For pro-release activists, the dissemination of the report would be a holiday present, years in the making. 

[snip]

As of Friday, just how the final publication would play out remained a mystery, like so many Christmas presents under the tree.

[snip]

So as CIA brass passed the punch and mini-pecan pies Friday evening, they wondered: would next week would bring sugarplum fairies, or lumps of coal?

Since when are journalists not among those who want official reports to be released?

Like it or not we will learn what primary sources from the CIA document they did over a 5 year period.

Which means no credible journalist should parrot this claim …
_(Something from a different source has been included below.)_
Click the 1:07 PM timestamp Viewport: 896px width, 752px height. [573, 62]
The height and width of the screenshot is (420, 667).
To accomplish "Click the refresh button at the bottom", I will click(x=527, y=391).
Chief among the agency’s complaints will be that Senate investigators failed to interview anyone who worked on the program, leaving them to base their findings solely on classified documents that, officials argue, couldn’t be fully understood without some elaboration and context.

… without noting the implication of it: that the primary thing the CIA does, which is generate cables and reports, is so flawed that literally millions of cables are inaccurate or so misleadingly written they don’t present a fair record of what we paid the CIA to do.
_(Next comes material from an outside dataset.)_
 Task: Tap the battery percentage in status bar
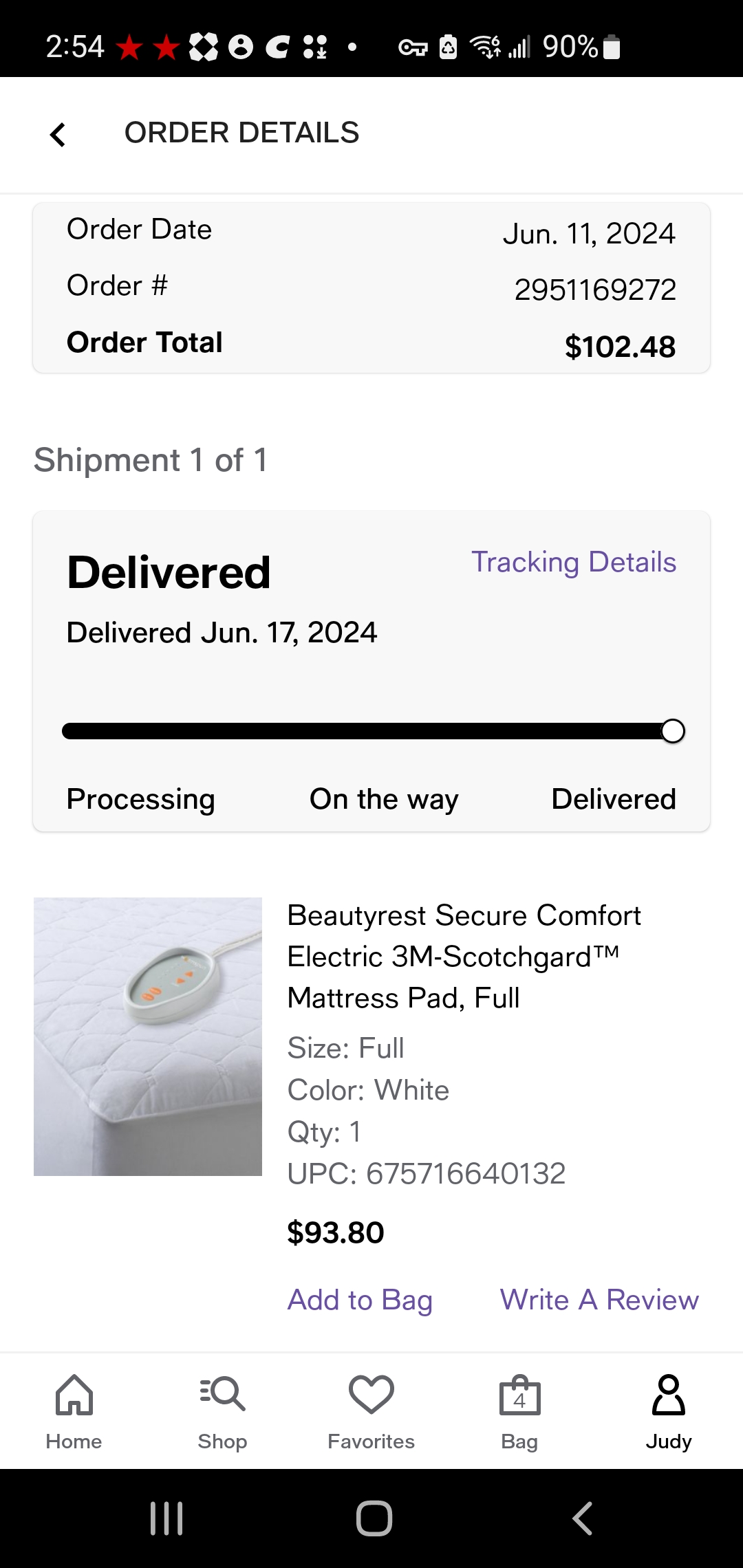click(x=570, y=47)
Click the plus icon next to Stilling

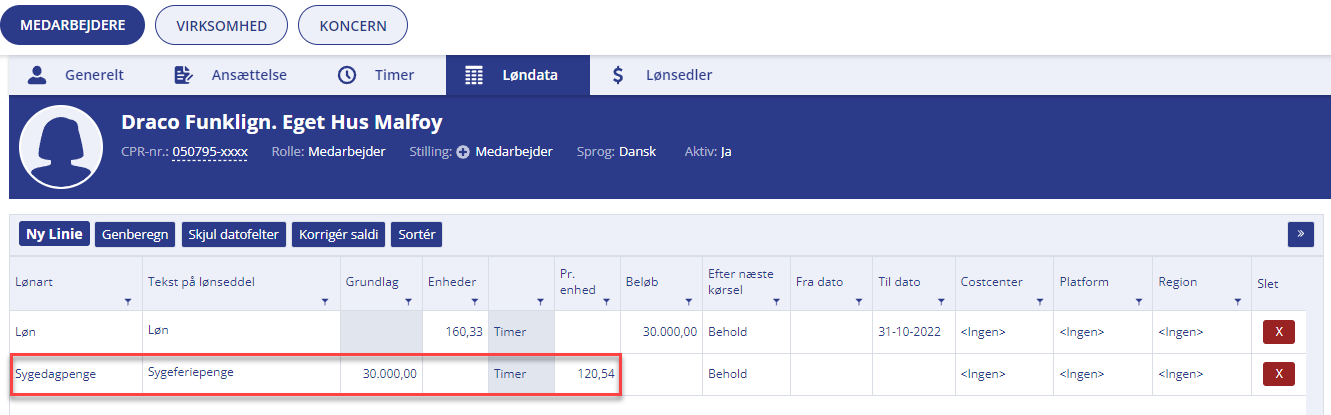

Seriously: if you have multiple sources you consider credible repeating this claim, your job should immediately be to chase down how it is that so much of the CIA’s work is fraudulent, which would be a truly epic scandal. But no one is doing that, somehow, which suggests even those who are pitching the story know that their own emails and other documents show that they conspired to (among other things) lie to Congress.

That is what the record — even that which is already public — clearly shows. If the CIA did not, along the way, cover its ass sufficiently to make it clear that David Addington was cheering the torture at every step, welp, I hope they develop better self-preservation skills in the future (though it’s quite clear the CIA only documented those aspects of congressional briefings that helped their case, and suppressed or altered those that did not, so it’s not likely they weren’t involved in any CYA).
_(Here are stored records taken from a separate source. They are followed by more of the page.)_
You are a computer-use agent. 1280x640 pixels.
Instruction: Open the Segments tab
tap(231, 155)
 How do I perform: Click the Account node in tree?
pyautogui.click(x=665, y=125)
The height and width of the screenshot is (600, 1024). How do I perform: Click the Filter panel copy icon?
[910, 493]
Finally, the main jist of the complaint Harris documents here is that Brennan made a deal with the White House: to protect that office (by protecting the aforementioned David Addington) in exchange for protecting the CIA officers who got promoted for being good torturers. Brennan succeeded in delivering some version of that deal, though it’s unclear just how far he went. If that’s the case, the CIA officers have already gotten what they signed up for: continued career advancement for remaining silent about who instigated the torture, even as critics of torture were ousted from the agency and even, in John Kiriakou’s case, prosecuted. That was the deal, and they fared better than the critics did.

If they sold their soul too cheaply, perhaps they won’t sell it so cheaply in the future. That’s the entire point of this report, no?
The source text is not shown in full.